[Given task]
Reproduce the passage of the property import pipeline article from "1. Fetch. Pull" up to and including "draft or trash.".

[Source]
Wordpress Development 5 min read

Building a Property Import Pipeline for WordPress Real Estate Sites

Building a Property Import Pipeline for WordPress Real Estate Sites

Why property portals need a real import pipeline

A serious real estate site does not have its agents log in and type listings into the WordPress admin. Listings come from a data source: a portal like Rightmove or Zillow, an MLS feed, a partner CRM, or a series of bulk supplier feeds. The pipeline that pulls those feeds in, normalises them, and creates or updates WordPress posts is the load-bearing component of the whole product.

I run a pipeline of this kind on the Fine Luxury Property platform. It pulls luxury property listings across Portugal, Spain, Mauritius, Dubai, Thailand, France, Cyprus, Croatia, and more, and keeps them in sync daily. The architecture below is the one I would deploy again on any property build.

How is a property import pipeline structured?

Five stages, in order:

  1. Fetch. Pull the raw feed from each source. Feeds may be XML, JSON, CSV, or in some cases a partner REST API.
  2. Parse. Convert the raw payload into a normalised internal record shape.
  3. Diff. Compare the incoming record against what is already in WordPress. New, updated, or unchanged?
  4. Upsert. Create new posts, update changed posts, mark removed posts as draft or trash.

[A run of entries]

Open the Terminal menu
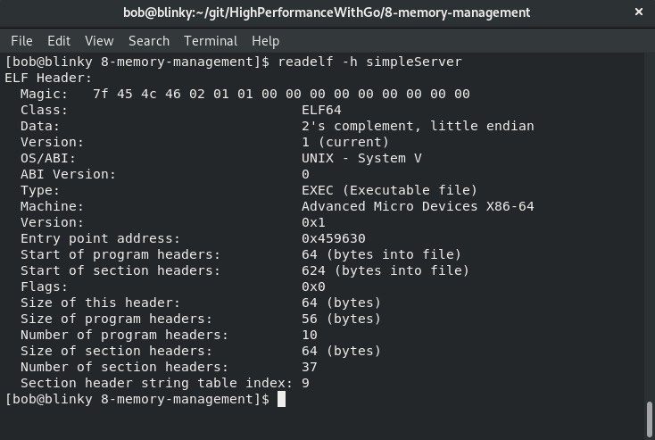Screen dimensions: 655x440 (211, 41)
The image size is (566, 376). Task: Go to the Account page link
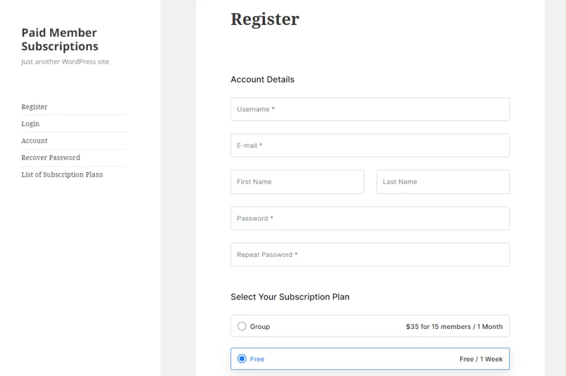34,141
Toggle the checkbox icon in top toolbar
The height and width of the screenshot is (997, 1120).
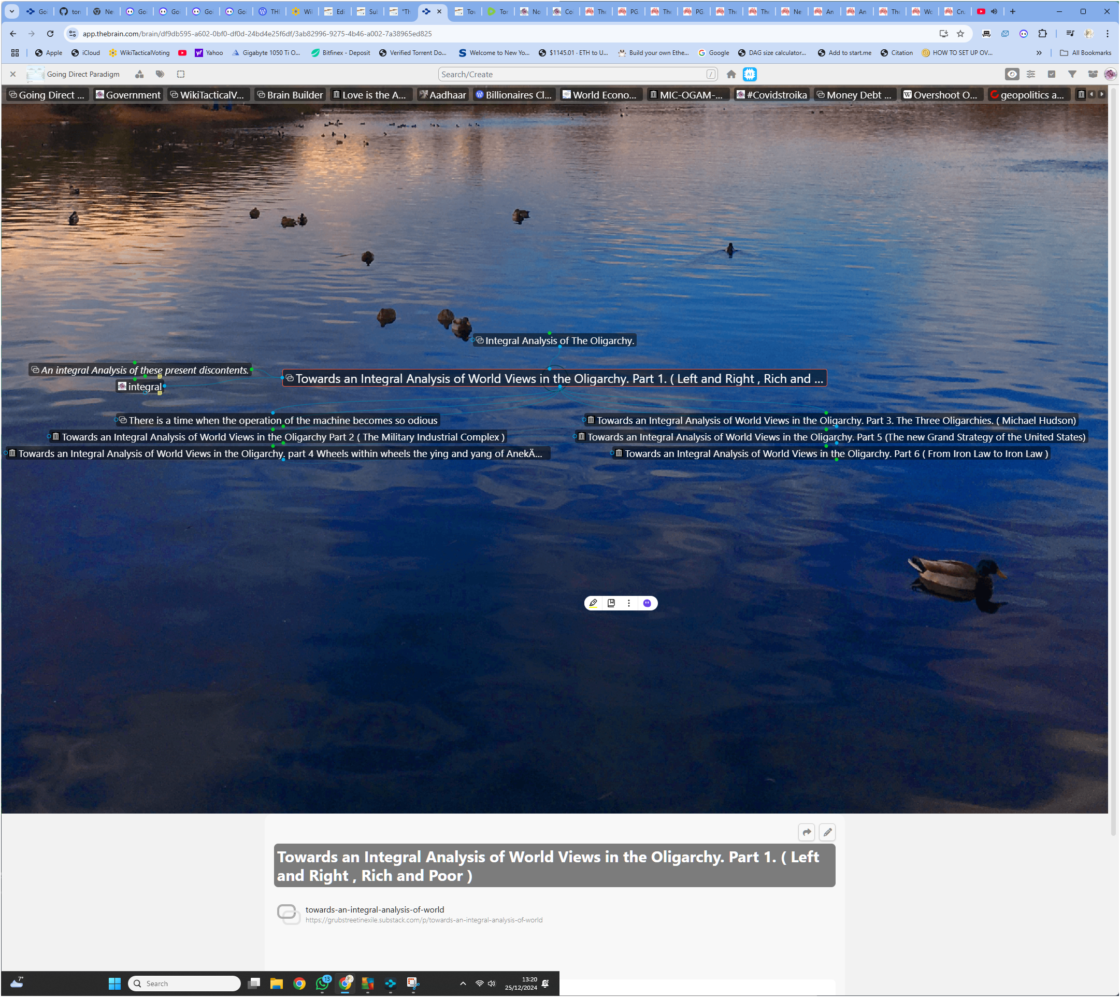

[Result of this exercise]
1. Fetch. Pull the raw feed from each source. Feeds may be XML, JSON, CSV, or in some cases a partner REST API.
  2. Parse. Convert the raw payload into a normalised internal record shape.
  3. Diff. Compare the incoming record against what is already in WordPress. New, updated, or unchanged?
  4. Upsert. Create new posts, update changed posts, mark removed posts as draft or trash.